The move raised to about $479 million the total amount of funding received by Armenia under the IMF’s emergency “stand-by arrangement,” or SBA, approved in March. The fund increased the 28-month lending scheme by more than half to about $830 million in June, citing the sharper-than-anticipated impact of the global recession on the Armenian economy.
The Armenian government and Central Bank have been using the IMF funds to finance a widening state budget deficit, replenish the country’s hard-currency reserves and thereby prevent a further sharp depreciation of the national currency, the dram.
“The authorities have fully implemented their economic program, which calls for the continuation of fiscal and monetary easing and a flexible exchange rate,” Takatoshi Kato, the IMF’s deputy managing director, said in a statement late Monday that announced the release of the fresh SBA tranche.
The disbursement has been anticipated since a mid-September visit to Yerevan by an IMF mission that held talks with senior Armenian officials. Ending the weeklong trip, the mission head, Mark Lewis, praised the authorities for their “very good performance” in managing the crisis.

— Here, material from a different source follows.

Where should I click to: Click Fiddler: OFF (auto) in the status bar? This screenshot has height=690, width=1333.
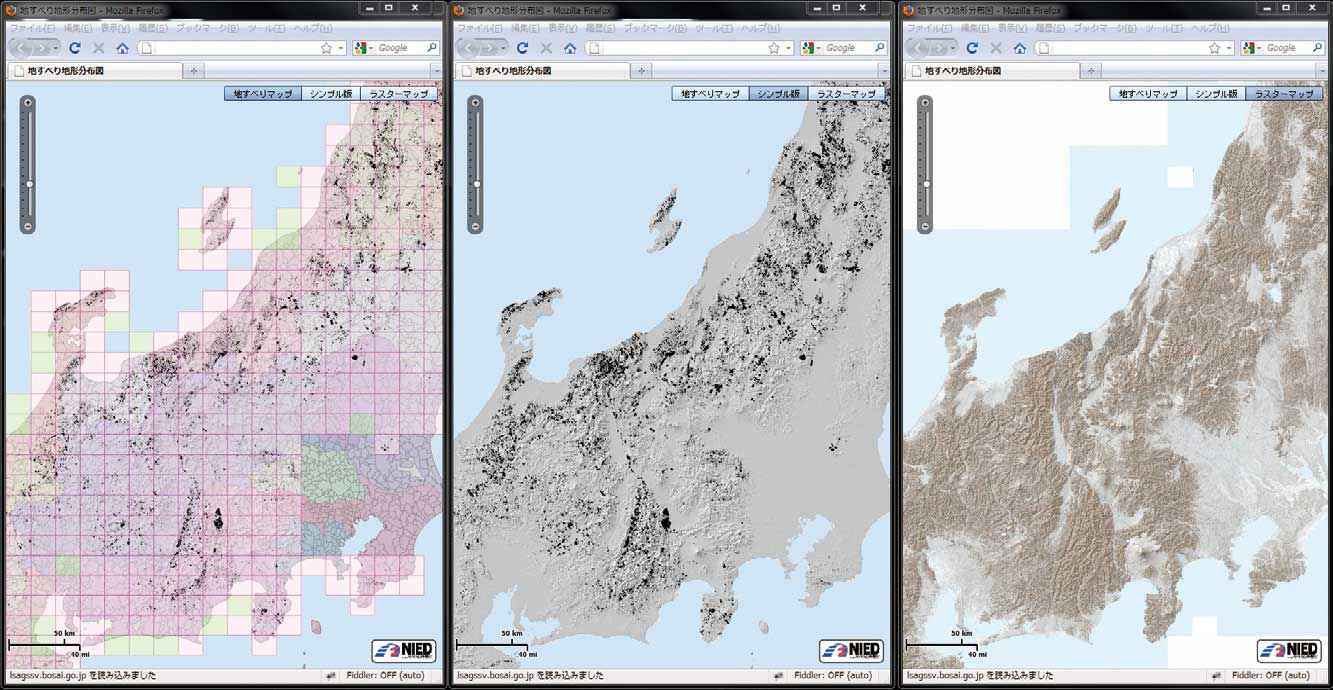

Lewis pointed out that the government has managed to attract more than $1.5 billion in foreign loans that have enabled it to mostly offset a serious shortfall in tax revenues resulting from the recession. He also commended the Central Bank of Armenia (CBA) for seeking to stimulate bank credit to Armenian firms while maintaining the relative stability of the country’s financial system.
Kato noted that continued CBA efforts to facilitate commercial bank lending will be “crucial” for getting the economy out of its worst downturn since the early 1990s. While standing by the IMF forecast that Armenia will register modest growth next year, he cautioned that the country’s “short-term outlook remains challenging.”
“Continued reforms, particularly in the areas of tax policy and tax reform administration, the financial sector, and the business environment will be necessary to boost the medium-term growth potential of the economy,” added the IMF executive.
A top World Bank official issued a similar warning in far more blunt terms during a recent trip to Yerevan. Ngozi Okonjo-Iweala, the bank’s managing director, said Armenia can not regain high rates of growth unless its leadership changes the “oligopolistic” structure of the national economy, bolsters the rule of law and shows “zero tolerance” of corruption.